A parole-eligible inmate serving a felony sentence in the custody of the Department of Corrections is automatically considered for parole. No application is necessary.
The following categories of inmates are not eligible for parole:
Inmates serving non-life sentences for a serious violent felony (rape, aggravated sodomy, aggravated child molestation, aggravated sexual battery, armed robbery, or kidnapping), with a crime commit date on/after January 1, 1995 (ineligible for parole consideration due to SB 441).
Inmates convicted of a fourth or more felony, and sentenced as a recidivist,
Inmates sentenced to life without parole.
Most parole-eligible inmates are statutorily eligible for parole after serving one-third of their prison sentence. However, few inmates are granted parole at their initial eligibility date. Eligible inmates are automatically considered for parole, regardless of appeals or other legal action by the inmate or his or her representative.

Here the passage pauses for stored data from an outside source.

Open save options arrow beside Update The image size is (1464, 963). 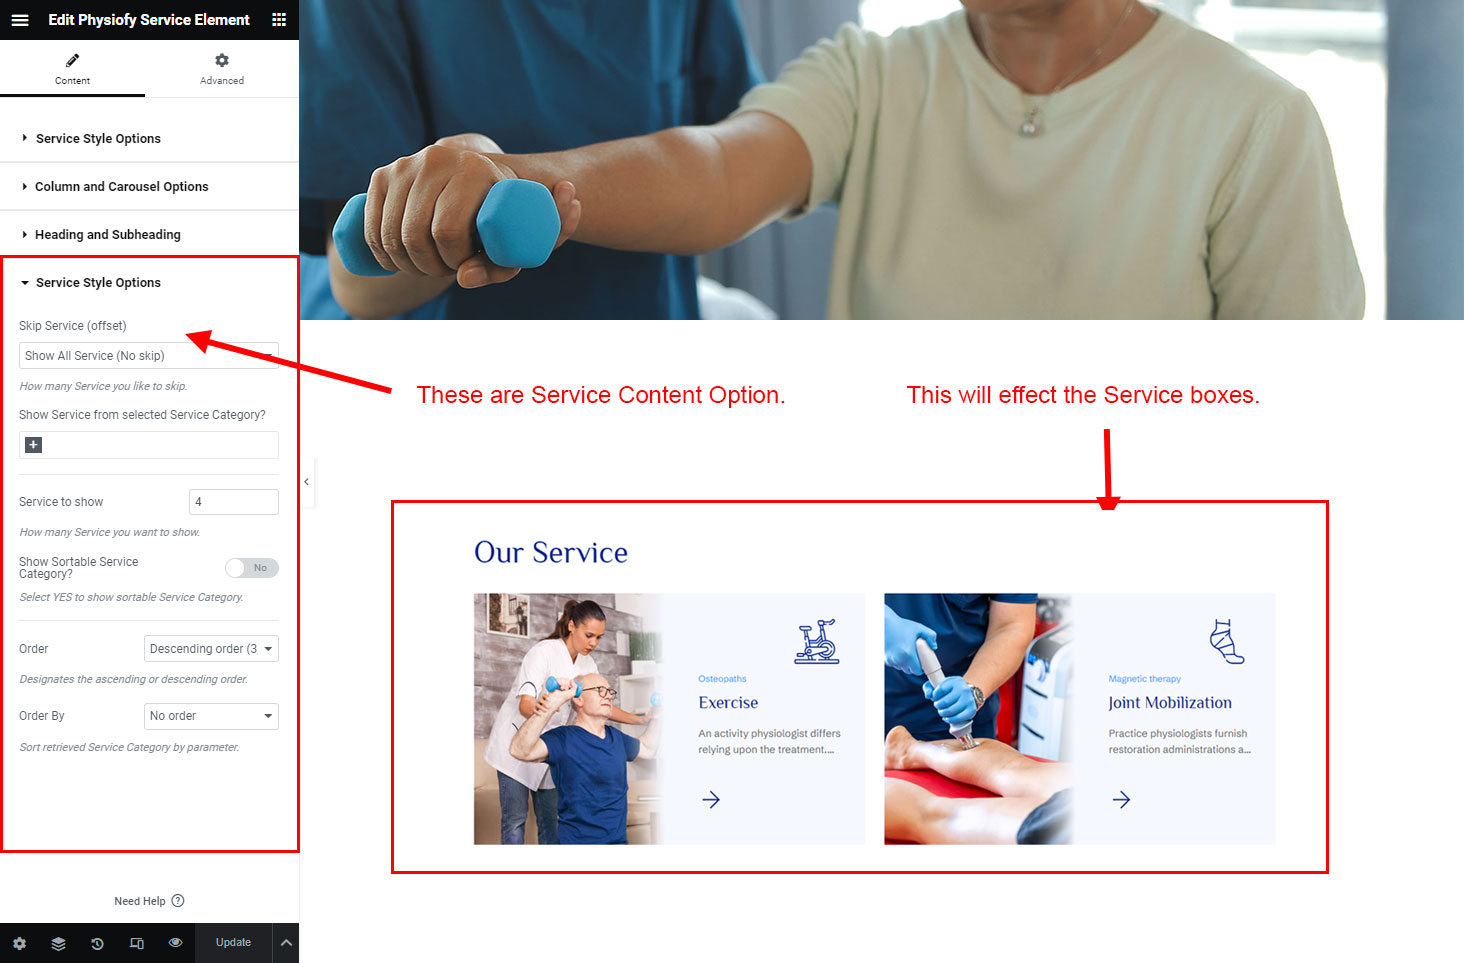(286, 943)
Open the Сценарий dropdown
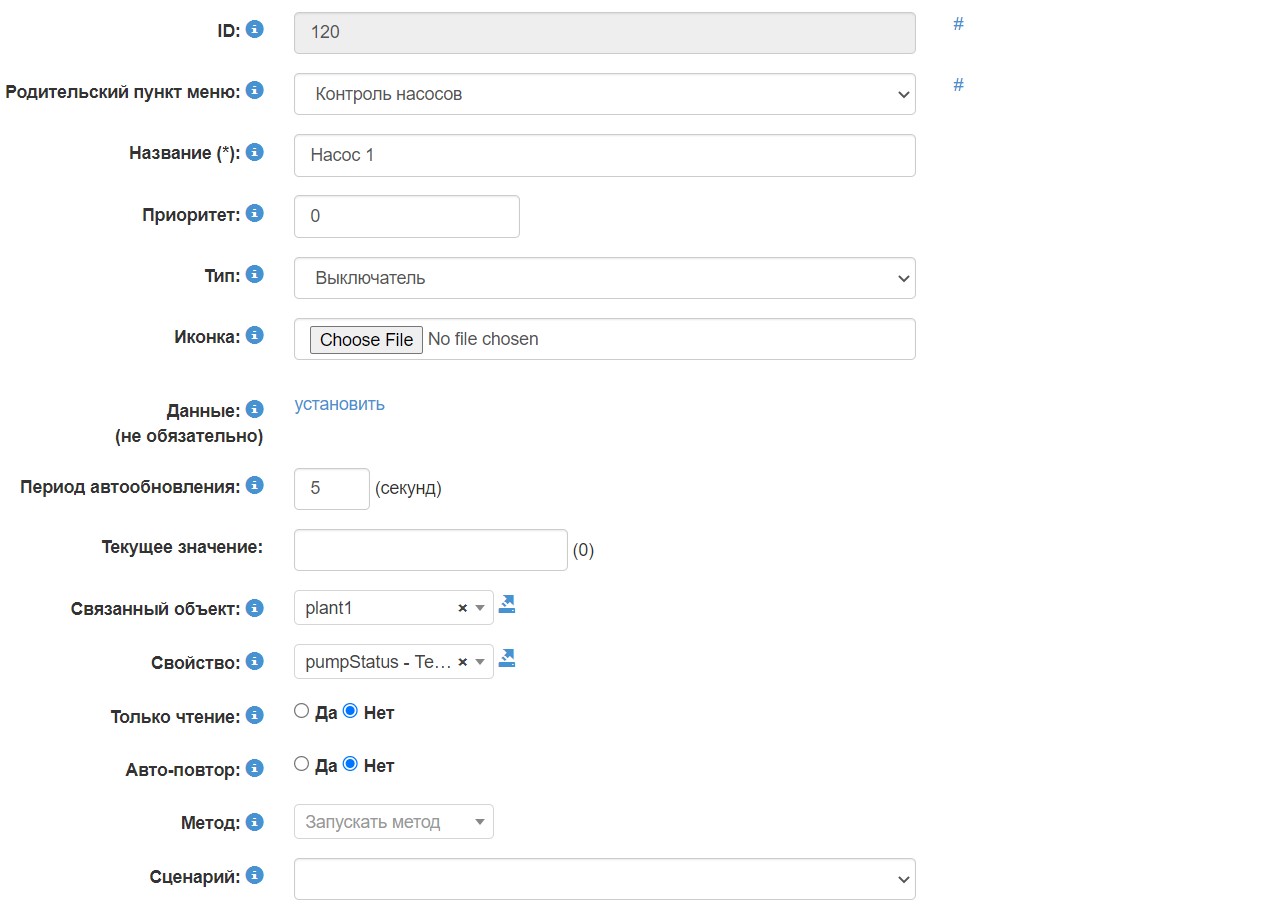Image resolution: width=1267 pixels, height=906 pixels. [604, 879]
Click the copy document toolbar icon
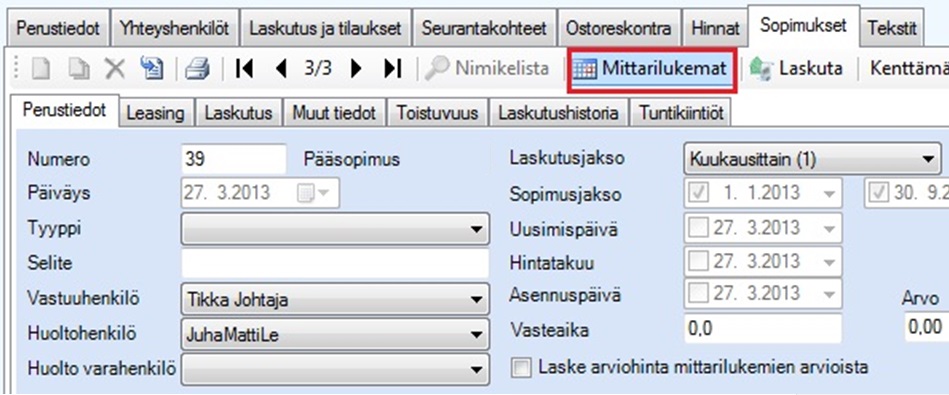 pos(79,68)
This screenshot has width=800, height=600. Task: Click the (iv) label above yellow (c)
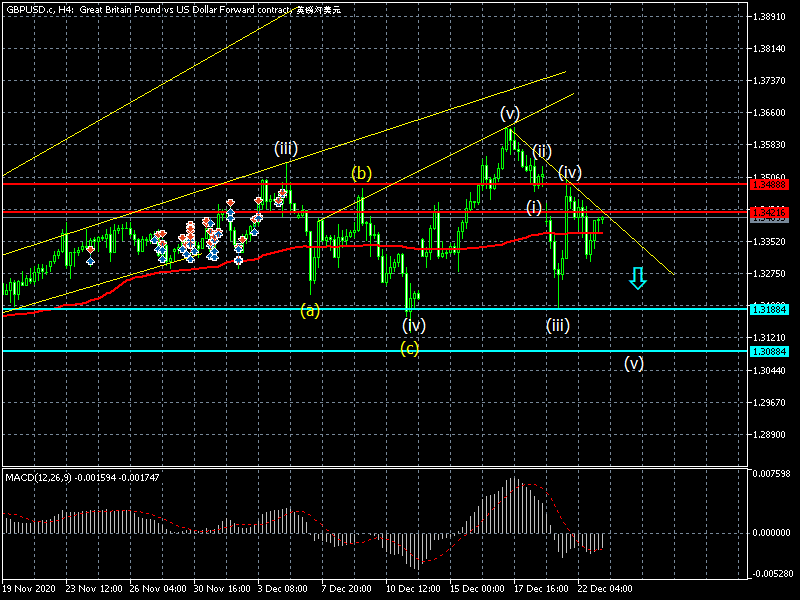pyautogui.click(x=414, y=325)
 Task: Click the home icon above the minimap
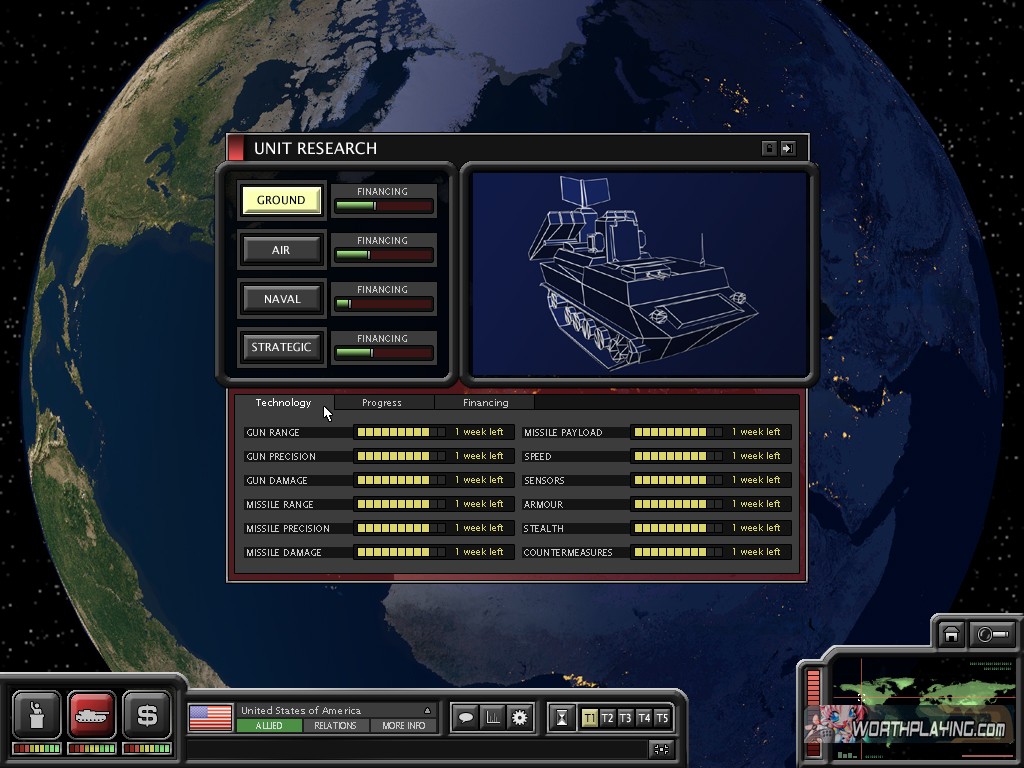tap(951, 634)
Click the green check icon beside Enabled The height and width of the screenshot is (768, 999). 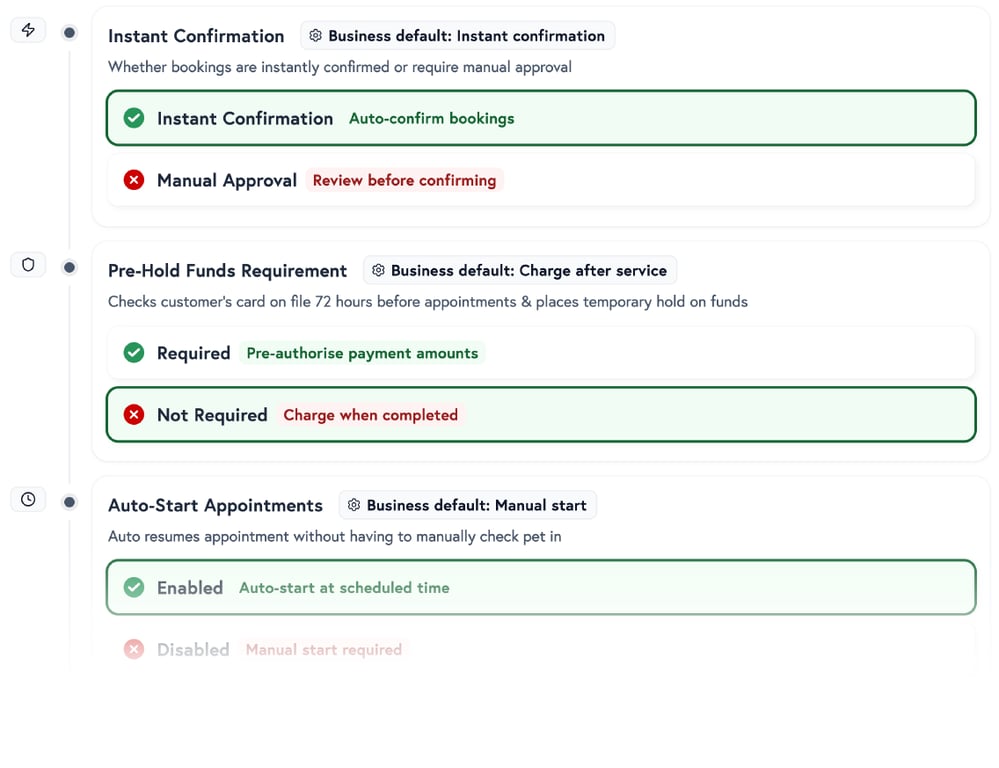pos(134,588)
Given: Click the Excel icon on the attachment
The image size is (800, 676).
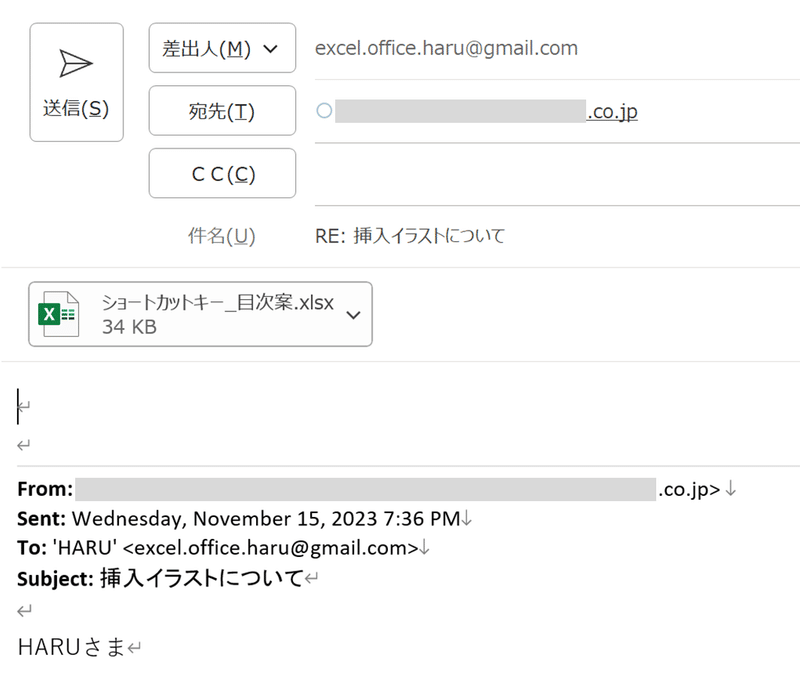Looking at the screenshot, I should click(x=58, y=314).
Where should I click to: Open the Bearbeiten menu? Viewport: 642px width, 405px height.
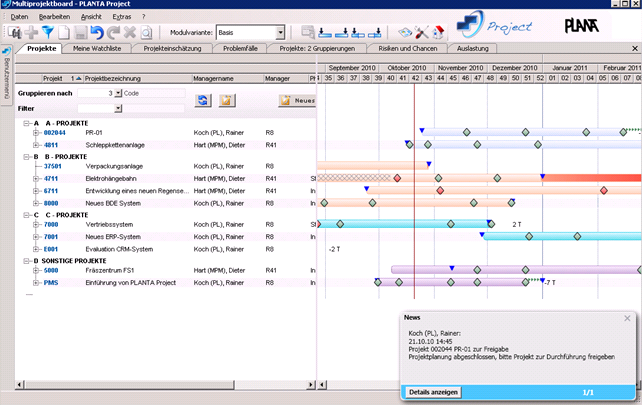coord(54,17)
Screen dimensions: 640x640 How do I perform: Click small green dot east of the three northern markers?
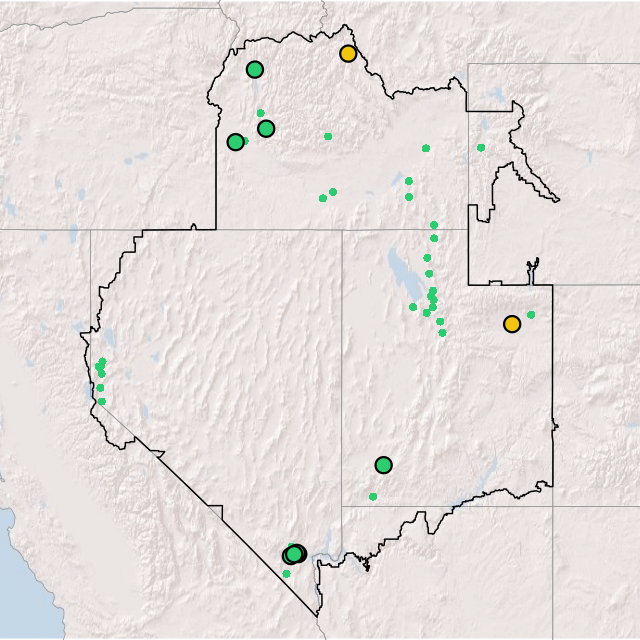coord(328,136)
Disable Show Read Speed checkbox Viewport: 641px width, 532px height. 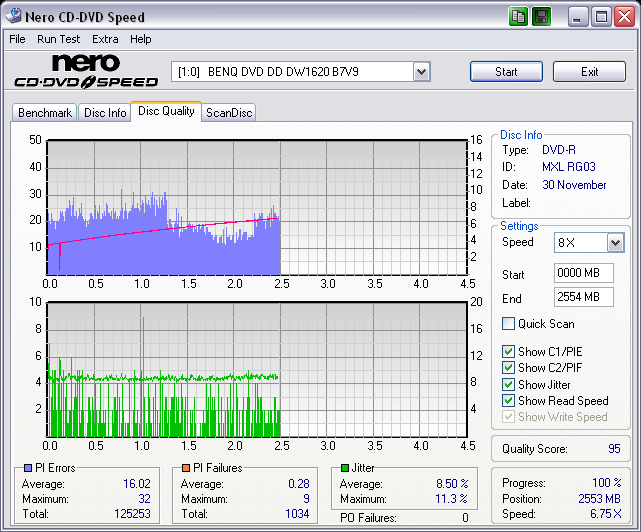[x=509, y=401]
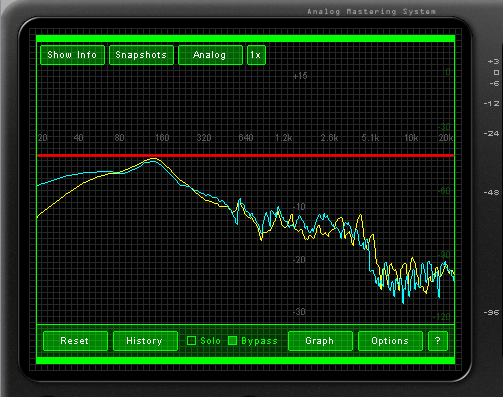Viewport: 503px width, 397px height.
Task: Open the History list
Action: (x=145, y=341)
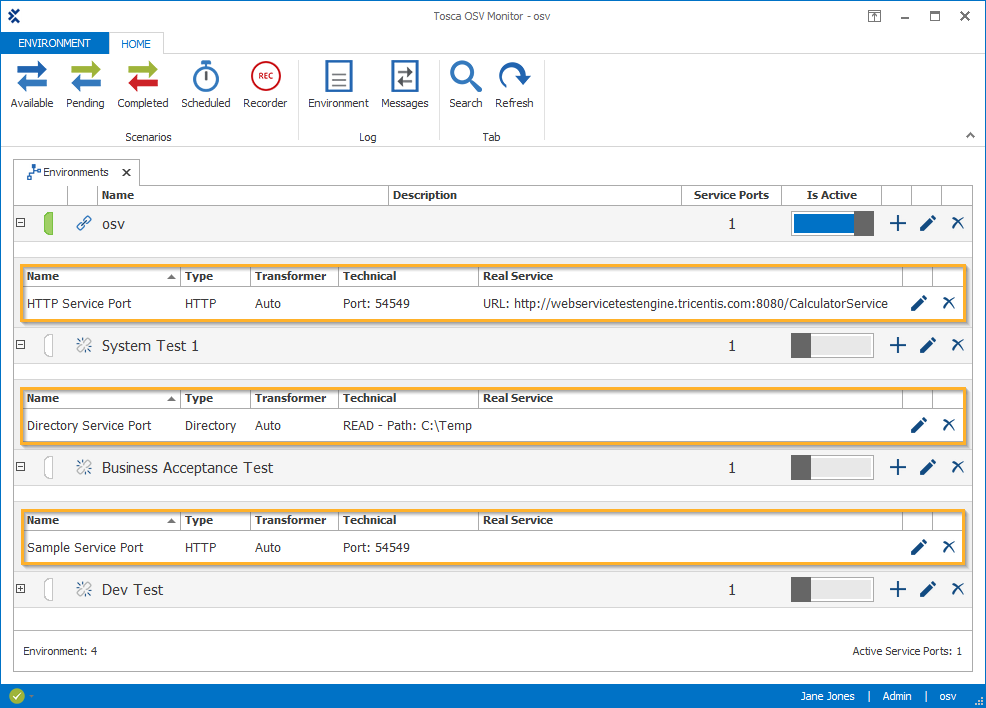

A decision to grant any type of clemency requires an affirmative vote by a majority of the members of the Parole Board. Excluding life sentences, at the time of consideration, the Board will establish a Tentative Parole Month (TPM) in the future or will deny parole entirely. The Board may reconsider and change a prior decision in a case, for any reason, at any time, up to the date of release. Georgia inmates (who are eligible for parole) have a right to be considered for parole, but they do not have a right or "liberty interest" which requires release on parole.
A TPM is not a final release decision. At the TPM, the Board will complete a final review of the offender’s case file and determine whether to set a parole release date.
Life Sentence Parole Considerations (sentenced to life with parole eligibility)
Life sentenced inmates are considered when they become eligible under Georgia law (see below, State Law and Life Sentences). Unlike other offenders, the Board’s guidelines are not used and a TPM is not the result of the Board’s decision. The Board’s decision is either to grant or deny parole. A life sentenced inmate receiving a “grant” parole decision may be required to complete a Department of Corrections’ work release program as a precondition to parole.
If parole is denied to a life sentenced inmate, the Board, by policy, will reconsider the case again at least once every eight years. The duration between considerations is a decision made by the Board.
Life sentenced inmates who have been denied parole and have a scheduled reconsideration date may receive expedited parole reviews if the Board receives new information that warrants an earlier review.
State Law and Life Sentences
Since 1995, there have been two statutory changes pertaining to serious violent felonies that determine parole eligibility for a life sentenced offender. If a crime considered to be a "seven deadly sin" was committed prior to 1995, the offender is eligible after seven years. In 1995, offenders committing these crimes became eligible after serving fourteen years. If the crime is committed on/after July 1, 2006, the offender is eligible for parole after serving thirty years.
Attorney's Services are Unnecessary for Clemency Consideration
Representation by an attorney is not necessary for any type of clemency consideration. Application procedures for all types of clemency are not complex. The decision whether to employ an attorney is a personal decision of the offender or those acting in his or her behalf. Only licensed attorneys who are active members, in good standing, of the State Bar of Georgia, may appear before the Board and charge a fee from those person he/she is representing. The Board may require an attorney representing a person before the Board to file a sworn statement as to whether he or she is receiving a fee.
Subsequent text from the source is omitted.